Warning: This library includes all items relevant to health product marketing that we are aware of regardless of quality. Often we do not agree with all or part of the contents.

 

Publication type: Journal Article

Vitry A, Lai YH.
Advertising of antihypertensive medicines and prescription sales in Australia
Internal Medicine Journal 2009 Feb 16; epub ahead of print
http://www3.interscience.wiley.com/journal/122205036/abstract


Abstract:

Background: Drug promotion is one of the main factors that influence prescribing practices but there are limited data available to quantify the relationship between drug advertising and prescription sales.

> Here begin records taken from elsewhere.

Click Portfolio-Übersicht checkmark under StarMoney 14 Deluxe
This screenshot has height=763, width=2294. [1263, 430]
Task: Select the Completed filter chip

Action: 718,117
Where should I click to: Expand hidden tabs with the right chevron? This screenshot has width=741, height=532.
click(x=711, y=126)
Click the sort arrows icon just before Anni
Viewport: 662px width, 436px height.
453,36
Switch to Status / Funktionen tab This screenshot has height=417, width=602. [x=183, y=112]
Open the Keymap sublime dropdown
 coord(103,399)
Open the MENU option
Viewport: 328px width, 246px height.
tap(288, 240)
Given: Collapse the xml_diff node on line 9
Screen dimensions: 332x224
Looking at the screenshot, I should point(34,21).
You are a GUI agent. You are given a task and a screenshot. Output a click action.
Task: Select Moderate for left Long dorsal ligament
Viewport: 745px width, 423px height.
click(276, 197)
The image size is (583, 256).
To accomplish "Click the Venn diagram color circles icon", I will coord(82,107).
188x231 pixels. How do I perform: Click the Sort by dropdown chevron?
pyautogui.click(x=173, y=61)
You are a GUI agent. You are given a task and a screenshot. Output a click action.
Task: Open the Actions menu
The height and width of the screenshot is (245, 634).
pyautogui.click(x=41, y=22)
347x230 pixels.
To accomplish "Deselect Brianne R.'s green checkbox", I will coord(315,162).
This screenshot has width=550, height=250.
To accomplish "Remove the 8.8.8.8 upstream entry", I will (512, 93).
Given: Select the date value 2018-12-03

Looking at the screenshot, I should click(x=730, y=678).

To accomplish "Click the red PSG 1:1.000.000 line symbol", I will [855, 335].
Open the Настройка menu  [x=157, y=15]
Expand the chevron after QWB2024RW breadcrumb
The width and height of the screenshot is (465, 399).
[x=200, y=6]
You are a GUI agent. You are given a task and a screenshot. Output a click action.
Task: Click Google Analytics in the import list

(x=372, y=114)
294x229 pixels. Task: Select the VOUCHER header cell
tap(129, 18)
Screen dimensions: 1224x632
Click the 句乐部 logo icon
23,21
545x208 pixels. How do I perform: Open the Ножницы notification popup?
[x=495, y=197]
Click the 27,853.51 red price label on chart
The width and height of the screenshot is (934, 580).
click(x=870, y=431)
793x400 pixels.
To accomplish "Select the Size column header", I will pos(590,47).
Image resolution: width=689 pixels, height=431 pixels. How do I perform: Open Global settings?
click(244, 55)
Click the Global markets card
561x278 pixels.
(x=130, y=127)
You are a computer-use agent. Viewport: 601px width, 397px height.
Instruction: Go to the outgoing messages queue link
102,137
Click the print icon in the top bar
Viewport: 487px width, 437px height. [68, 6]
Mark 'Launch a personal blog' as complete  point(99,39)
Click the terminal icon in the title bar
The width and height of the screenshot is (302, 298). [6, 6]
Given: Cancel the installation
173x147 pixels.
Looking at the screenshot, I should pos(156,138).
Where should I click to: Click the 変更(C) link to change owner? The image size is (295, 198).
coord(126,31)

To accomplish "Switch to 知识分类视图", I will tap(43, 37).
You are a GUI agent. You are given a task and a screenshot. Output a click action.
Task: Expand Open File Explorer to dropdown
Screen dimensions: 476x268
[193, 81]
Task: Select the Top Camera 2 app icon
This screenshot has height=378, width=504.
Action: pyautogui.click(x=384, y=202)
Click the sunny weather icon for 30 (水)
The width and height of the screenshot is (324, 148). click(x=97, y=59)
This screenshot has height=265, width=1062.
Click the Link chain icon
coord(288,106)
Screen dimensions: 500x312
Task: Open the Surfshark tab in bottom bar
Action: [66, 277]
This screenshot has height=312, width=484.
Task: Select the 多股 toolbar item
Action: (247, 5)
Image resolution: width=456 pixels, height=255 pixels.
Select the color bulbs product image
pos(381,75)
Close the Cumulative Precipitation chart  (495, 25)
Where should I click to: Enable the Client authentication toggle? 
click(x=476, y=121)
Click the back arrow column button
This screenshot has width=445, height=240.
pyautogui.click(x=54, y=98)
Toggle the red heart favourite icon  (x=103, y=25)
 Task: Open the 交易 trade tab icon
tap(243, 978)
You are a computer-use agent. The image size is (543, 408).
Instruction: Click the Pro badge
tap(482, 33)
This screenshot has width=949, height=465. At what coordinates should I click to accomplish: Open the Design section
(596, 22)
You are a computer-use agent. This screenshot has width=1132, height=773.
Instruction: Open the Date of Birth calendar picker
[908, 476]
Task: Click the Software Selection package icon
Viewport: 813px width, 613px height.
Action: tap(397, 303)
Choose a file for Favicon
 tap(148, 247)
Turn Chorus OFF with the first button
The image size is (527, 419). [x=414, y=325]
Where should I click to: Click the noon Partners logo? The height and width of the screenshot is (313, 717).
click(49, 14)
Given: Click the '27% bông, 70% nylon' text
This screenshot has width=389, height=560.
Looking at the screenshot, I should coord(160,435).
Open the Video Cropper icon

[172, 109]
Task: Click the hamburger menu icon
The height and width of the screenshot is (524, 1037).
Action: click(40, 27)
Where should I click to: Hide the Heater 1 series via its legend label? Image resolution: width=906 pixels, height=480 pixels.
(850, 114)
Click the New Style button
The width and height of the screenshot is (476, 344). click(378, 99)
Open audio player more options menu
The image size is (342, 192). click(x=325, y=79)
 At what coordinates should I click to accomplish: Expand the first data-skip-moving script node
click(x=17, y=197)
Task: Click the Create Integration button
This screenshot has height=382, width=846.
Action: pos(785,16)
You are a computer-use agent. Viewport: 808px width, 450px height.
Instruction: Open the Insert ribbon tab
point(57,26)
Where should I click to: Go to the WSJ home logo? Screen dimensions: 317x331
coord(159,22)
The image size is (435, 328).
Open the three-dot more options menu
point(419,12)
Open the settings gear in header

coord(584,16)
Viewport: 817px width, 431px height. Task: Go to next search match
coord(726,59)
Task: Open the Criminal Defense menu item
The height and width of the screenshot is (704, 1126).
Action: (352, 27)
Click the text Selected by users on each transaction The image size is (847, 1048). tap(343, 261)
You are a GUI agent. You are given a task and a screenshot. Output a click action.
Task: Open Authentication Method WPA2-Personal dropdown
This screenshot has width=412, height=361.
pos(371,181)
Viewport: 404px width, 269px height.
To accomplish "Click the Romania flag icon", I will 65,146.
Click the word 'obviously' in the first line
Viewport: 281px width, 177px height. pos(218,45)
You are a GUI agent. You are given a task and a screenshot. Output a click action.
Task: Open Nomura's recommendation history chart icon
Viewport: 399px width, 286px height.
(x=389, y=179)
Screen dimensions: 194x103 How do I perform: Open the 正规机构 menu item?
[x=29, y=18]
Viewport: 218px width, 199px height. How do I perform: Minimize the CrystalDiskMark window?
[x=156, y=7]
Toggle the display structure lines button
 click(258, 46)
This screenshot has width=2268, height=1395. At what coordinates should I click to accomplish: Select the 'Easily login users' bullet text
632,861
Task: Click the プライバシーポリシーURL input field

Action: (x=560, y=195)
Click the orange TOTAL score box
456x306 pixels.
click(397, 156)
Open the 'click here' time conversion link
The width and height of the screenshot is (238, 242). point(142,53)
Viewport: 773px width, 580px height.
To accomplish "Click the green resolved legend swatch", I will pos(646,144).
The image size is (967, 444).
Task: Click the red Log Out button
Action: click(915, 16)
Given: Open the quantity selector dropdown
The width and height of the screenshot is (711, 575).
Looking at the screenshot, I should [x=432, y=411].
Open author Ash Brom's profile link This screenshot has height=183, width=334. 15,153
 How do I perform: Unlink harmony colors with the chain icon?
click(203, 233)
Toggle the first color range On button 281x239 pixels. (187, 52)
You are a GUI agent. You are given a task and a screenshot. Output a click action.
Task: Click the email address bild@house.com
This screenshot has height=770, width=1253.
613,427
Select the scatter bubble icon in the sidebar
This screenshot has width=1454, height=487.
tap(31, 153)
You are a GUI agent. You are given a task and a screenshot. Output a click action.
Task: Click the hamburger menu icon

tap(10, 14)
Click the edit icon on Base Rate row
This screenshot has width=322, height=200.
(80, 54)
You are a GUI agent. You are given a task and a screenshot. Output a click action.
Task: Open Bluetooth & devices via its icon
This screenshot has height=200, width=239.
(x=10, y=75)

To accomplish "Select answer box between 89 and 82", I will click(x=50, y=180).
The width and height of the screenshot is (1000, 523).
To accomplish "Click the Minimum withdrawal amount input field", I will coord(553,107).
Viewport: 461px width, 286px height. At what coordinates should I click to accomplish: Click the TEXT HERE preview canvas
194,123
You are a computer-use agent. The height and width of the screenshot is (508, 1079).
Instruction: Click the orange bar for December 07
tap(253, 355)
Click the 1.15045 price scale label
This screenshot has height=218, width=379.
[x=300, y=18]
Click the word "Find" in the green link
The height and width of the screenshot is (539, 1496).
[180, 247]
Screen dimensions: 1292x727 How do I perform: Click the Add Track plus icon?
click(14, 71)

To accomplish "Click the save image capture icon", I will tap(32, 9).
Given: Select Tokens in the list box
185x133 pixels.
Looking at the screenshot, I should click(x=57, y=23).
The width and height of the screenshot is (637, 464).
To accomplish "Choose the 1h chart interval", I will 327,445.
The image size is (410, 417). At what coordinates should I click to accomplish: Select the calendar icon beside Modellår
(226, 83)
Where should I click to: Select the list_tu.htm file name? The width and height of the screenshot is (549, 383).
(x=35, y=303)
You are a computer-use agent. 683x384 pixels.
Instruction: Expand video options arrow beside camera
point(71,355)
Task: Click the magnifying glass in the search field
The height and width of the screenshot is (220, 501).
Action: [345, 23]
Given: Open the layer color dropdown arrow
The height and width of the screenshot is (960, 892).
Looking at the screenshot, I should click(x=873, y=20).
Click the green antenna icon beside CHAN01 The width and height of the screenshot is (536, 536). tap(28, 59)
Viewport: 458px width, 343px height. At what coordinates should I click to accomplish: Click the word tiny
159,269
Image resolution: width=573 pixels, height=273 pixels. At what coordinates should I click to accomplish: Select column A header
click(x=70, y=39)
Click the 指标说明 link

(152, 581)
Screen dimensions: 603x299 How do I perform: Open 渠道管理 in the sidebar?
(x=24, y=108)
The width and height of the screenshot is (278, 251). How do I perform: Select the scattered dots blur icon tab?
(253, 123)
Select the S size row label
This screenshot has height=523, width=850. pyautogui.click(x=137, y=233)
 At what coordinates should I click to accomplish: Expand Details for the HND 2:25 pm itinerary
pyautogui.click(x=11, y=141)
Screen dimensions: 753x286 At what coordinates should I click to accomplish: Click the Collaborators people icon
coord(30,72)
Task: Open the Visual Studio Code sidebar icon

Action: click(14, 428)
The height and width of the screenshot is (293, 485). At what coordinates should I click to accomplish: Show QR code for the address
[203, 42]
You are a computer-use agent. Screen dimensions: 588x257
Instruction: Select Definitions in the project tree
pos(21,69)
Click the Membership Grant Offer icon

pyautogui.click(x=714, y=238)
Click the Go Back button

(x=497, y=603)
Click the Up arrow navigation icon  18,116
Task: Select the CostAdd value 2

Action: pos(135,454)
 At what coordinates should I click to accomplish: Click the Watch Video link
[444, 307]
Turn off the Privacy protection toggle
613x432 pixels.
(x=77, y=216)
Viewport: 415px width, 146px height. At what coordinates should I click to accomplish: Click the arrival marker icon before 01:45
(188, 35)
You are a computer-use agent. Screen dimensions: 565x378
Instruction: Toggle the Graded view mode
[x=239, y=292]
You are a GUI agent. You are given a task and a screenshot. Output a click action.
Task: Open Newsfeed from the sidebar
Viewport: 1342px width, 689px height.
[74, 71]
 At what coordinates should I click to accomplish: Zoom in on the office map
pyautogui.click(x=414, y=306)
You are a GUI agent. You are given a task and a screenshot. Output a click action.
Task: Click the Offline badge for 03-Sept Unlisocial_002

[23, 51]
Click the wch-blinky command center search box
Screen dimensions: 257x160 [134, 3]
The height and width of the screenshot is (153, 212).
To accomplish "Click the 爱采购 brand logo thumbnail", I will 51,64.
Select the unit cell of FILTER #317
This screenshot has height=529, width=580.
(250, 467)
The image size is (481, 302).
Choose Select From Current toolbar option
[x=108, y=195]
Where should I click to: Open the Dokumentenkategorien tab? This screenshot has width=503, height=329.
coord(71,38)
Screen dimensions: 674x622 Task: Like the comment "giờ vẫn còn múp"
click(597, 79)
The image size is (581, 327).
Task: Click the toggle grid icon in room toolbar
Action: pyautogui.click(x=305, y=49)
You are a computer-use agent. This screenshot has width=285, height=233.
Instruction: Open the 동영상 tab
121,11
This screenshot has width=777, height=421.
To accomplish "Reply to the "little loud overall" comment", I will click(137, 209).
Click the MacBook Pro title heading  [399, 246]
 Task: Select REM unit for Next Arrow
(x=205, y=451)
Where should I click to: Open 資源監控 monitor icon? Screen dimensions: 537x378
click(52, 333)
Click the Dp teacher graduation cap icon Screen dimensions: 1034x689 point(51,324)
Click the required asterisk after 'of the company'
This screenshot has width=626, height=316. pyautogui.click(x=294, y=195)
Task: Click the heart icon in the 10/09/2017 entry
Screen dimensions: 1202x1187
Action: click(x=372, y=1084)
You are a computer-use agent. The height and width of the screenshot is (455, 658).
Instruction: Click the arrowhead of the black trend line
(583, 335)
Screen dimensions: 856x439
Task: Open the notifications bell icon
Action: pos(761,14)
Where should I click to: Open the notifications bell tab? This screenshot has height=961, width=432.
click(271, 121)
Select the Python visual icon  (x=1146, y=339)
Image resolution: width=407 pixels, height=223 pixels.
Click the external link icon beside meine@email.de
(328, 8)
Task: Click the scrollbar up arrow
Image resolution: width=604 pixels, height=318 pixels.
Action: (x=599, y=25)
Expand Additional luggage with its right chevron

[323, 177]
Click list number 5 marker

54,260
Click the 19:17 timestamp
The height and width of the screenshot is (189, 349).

Aims: To investigate the relationship between advertising for antihypertensive medicines and prescription sales in Australia between 1993 and 2002.

Methods: Retrospective observational study. Advertising trends were monitored by counting the number of advertisements published in 3 Australian medical journals. Monthly prescription dispensing data were obtained from DUSC and expressed as numbers of Defined Daily Doses (DDDs)/1000 inhabitants/day. Linear regression and cross-correlations of time series were used in the analysis.

Results: The drug classes the most heavily advertised, ACE inhibitors and CCBs, were also the most prescribed during the study period while the drugs the least advertised, thiazide diuretics and beta-blockers, were the least used. In 5 of the 7 main antihypertensive classes, the product the most advertised was also the most prescribed. Other factors such as the publication of large clinical trials may have also influenced prescribing patterns.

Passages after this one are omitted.